We are looking for a Senior or Staff Infrastructure Engineer to act as a primary technical lead, engineering the 'paved road' for our knowledge retrieval and inference engines. You will define the deployment standards for Agentic workflows at scale, bridging the gap between complex AI orchestration and world-class infrastructure. Our platform remains the most reliable destination for enterprise agents.
As a Staff Infrastructure Engineer, you will:
Architect multi-cloud systems and abstractions to allow the SGP platform to run on top of existing Cloud providers.
Use our own data and AI platform to analyze build and test logs and metrics to identify areas for improvement.
Define the architectural patterns for our multi-cloud infrastructure to support secure, reliable, and scalable Agentic workflows for enterprise customers.
Enhance engineering and infrastructure efficiency, reliability, accuracy, and response times, including CI/CD processes, test frameworks, data quality assurance, end-to-end reconciliation, and anomaly detection.
Collaborate with platform and product teams to develop and implement innovative infrastructure that scales to meet evolving needs.
Design and champion highly scalable, reliable, and low-latency infrastructure and frameworks for building, orchestrating, and evaluating multi-agent systems at enterprise scale.
Lead the infrastructure roadmap with a strong focus on compliance, privacy, and security standards, including designing change management and data isolation strategies.
Own the development and maintenance of our best-in-class Agentic observability platform (logging, metrics, tracing, and analytics) to proactively ensure system health and enable rapid incident response.
Drive developer efficiency by building automated tooling and championing Infrastructure-as-Code (IaC) paradigms throughout the engineering organization to improve workflows and operational efficiency.

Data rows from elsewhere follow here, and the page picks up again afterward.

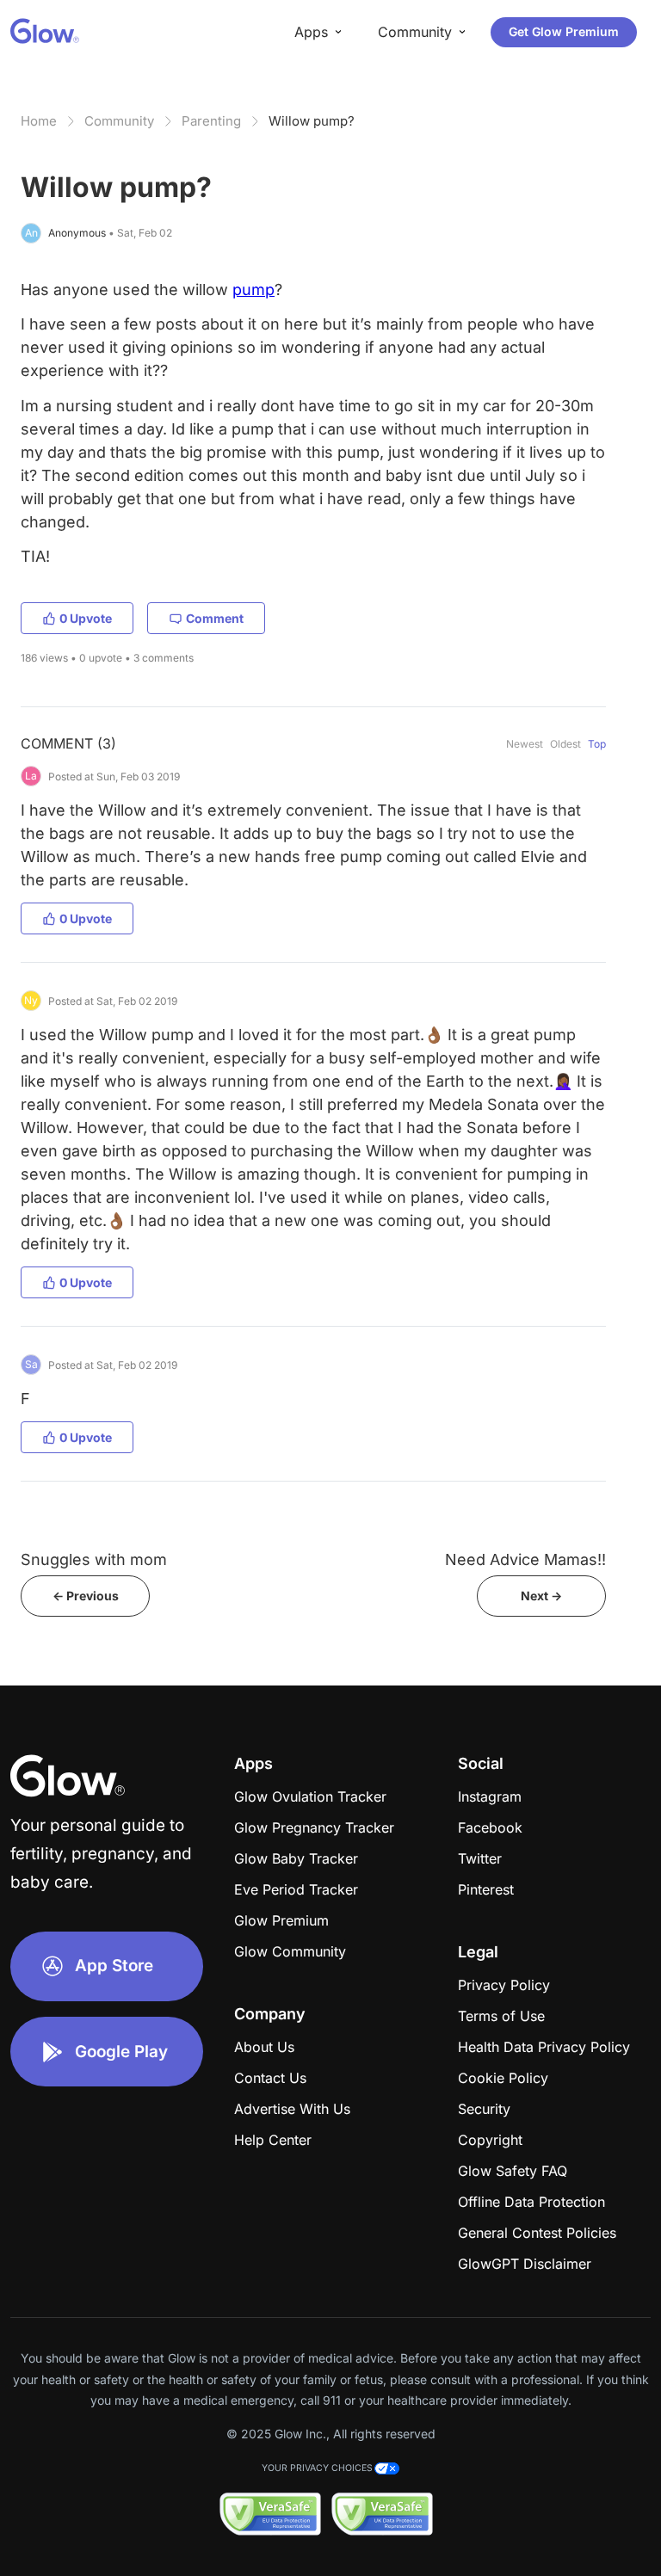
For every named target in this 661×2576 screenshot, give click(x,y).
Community (119, 121)
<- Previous (86, 1595)
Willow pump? (312, 121)
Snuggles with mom (94, 1559)
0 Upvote (85, 618)
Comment (215, 618)
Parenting (211, 121)
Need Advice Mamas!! (525, 1559)
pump (253, 289)
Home (39, 121)
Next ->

We are looking for someone with proven experience in a senior role, with 5+ years of full-time software engineering experience. You should have a deep understanding of modern infrastructure practices, including CI/CD, IaC (e.g., Terraform, Helm Charts), container orchestration (e.g., Kubernetes) and observability platforms (e.g., Datadog, Prometheus, Grafana).
You should also have extensive experience with at least one major cloud provider (AWS, Azure, or GCP) and strong knowledge of security and compliance in enterprise environments, with a focus on access management, data isolation, and customer-specific VPC setups.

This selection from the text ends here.